▼▼▼

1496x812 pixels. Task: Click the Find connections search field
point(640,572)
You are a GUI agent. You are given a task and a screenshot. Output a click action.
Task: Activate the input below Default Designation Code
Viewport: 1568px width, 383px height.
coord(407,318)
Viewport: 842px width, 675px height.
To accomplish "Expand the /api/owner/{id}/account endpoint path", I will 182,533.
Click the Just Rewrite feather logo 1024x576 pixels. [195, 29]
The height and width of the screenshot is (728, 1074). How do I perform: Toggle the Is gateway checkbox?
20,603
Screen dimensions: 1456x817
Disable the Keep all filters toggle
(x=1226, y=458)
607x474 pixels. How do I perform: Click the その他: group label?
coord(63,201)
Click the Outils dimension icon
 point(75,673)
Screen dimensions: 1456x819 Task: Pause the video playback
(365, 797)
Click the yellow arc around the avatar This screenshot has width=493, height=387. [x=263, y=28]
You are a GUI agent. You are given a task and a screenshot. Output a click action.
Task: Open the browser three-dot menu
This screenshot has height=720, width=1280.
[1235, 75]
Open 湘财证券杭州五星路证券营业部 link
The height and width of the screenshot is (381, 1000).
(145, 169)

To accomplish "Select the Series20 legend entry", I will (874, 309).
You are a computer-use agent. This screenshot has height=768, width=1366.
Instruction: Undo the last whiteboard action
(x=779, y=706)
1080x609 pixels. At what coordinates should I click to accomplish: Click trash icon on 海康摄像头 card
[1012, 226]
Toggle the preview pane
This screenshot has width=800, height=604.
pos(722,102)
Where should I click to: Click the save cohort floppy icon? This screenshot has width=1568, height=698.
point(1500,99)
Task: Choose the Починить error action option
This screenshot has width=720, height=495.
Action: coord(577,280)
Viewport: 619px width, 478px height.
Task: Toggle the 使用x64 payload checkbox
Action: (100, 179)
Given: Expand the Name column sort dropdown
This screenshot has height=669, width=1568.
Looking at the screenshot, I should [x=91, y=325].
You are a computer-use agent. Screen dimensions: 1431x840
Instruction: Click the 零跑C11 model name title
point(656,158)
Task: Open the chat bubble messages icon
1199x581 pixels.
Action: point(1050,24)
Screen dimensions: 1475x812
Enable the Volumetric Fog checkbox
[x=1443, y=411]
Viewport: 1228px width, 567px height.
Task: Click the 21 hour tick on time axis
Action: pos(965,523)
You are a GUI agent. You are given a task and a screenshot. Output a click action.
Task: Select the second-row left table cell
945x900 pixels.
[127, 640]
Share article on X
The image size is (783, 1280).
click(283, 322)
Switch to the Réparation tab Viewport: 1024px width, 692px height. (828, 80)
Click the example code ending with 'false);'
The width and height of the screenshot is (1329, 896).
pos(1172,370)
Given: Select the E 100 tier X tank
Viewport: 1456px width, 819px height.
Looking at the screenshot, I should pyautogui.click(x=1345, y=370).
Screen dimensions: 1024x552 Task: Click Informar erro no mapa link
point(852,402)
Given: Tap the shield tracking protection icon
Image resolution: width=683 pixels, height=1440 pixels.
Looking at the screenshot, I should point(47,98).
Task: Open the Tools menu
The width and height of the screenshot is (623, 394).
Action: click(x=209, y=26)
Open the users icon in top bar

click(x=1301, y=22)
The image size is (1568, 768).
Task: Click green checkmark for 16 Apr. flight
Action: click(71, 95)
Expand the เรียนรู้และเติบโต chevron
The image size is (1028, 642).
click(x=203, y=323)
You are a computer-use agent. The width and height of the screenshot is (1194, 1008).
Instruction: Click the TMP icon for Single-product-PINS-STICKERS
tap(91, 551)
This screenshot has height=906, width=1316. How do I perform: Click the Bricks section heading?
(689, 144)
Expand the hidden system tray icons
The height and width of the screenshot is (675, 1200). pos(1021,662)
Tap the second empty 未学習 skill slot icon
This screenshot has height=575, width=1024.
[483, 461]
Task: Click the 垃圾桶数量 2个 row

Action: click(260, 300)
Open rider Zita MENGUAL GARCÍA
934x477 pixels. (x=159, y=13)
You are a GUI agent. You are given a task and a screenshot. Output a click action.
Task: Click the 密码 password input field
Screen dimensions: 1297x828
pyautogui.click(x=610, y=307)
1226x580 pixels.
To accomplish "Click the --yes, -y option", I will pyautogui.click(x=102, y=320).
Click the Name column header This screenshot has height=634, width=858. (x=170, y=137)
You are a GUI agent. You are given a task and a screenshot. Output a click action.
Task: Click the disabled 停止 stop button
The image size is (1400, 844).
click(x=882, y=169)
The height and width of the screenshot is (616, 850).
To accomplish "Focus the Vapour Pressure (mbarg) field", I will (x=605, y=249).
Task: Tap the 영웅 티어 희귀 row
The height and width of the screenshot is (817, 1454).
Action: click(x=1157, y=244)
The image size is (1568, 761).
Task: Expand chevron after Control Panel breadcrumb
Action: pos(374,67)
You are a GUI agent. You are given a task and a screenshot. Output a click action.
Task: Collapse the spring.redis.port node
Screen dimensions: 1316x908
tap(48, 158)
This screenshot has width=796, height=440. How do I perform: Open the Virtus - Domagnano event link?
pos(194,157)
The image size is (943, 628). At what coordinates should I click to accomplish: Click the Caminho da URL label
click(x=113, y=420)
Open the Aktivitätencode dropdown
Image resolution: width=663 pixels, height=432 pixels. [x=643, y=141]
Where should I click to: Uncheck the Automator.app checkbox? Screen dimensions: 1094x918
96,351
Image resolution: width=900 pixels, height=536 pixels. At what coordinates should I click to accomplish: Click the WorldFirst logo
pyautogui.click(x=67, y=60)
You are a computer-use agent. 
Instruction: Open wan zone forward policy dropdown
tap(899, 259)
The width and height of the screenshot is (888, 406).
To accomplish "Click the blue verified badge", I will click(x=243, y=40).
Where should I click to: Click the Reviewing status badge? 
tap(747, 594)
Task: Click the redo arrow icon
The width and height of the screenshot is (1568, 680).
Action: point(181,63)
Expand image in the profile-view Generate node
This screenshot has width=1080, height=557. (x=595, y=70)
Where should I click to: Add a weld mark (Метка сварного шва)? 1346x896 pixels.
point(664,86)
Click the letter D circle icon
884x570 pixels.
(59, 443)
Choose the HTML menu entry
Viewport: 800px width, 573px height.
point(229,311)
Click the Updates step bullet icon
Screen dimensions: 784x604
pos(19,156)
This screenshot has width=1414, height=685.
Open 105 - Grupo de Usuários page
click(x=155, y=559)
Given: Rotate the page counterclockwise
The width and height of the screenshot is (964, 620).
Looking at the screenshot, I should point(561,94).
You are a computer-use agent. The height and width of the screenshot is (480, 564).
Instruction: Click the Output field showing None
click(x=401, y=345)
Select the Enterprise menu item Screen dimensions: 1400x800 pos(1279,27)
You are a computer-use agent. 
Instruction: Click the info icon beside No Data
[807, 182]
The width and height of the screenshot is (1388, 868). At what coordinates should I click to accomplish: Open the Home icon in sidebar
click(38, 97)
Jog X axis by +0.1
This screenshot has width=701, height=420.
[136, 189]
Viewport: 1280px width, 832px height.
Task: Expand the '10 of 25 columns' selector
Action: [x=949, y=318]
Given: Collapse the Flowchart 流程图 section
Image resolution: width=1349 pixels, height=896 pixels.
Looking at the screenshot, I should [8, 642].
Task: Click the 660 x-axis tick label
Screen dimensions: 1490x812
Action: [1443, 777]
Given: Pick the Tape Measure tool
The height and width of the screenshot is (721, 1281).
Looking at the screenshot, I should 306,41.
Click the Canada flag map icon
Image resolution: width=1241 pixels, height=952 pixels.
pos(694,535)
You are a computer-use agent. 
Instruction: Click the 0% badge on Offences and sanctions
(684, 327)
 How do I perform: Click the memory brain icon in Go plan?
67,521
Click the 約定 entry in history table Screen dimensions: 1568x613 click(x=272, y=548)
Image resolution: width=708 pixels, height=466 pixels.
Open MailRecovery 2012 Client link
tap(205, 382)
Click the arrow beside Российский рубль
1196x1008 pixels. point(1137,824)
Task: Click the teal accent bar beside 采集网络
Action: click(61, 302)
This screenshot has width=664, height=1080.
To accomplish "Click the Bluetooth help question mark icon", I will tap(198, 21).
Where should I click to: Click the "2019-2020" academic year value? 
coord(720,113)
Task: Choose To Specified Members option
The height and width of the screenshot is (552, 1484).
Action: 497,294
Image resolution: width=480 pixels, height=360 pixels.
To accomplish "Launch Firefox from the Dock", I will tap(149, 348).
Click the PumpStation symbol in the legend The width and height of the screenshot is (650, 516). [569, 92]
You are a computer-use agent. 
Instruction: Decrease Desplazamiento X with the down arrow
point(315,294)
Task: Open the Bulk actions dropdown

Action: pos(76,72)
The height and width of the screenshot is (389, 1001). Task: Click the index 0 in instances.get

▲▲▲

WHAT YOU HAVE TO DO: Precisely the lines between those holding "This screenshot has width=720, height=495." and "Task: Open the chat bubble messages icon", inclusive, are to be reproduced from the listing above, with nothing added.

TASK RESULT:
This screenshot has width=720, height=495.
Action: coord(577,280)
Viewport: 619px width, 478px height.
Task: Toggle the 使用x64 payload checkbox
Action: (100, 179)
Given: Expand the Name column sort dropdown
This screenshot has height=669, width=1568.
Looking at the screenshot, I should [x=91, y=325].
You are a computer-use agent. Screen dimensions: 1431x840
Instruction: Click the 零跑C11 model name title
point(656,158)
Task: Open the chat bubble messages icon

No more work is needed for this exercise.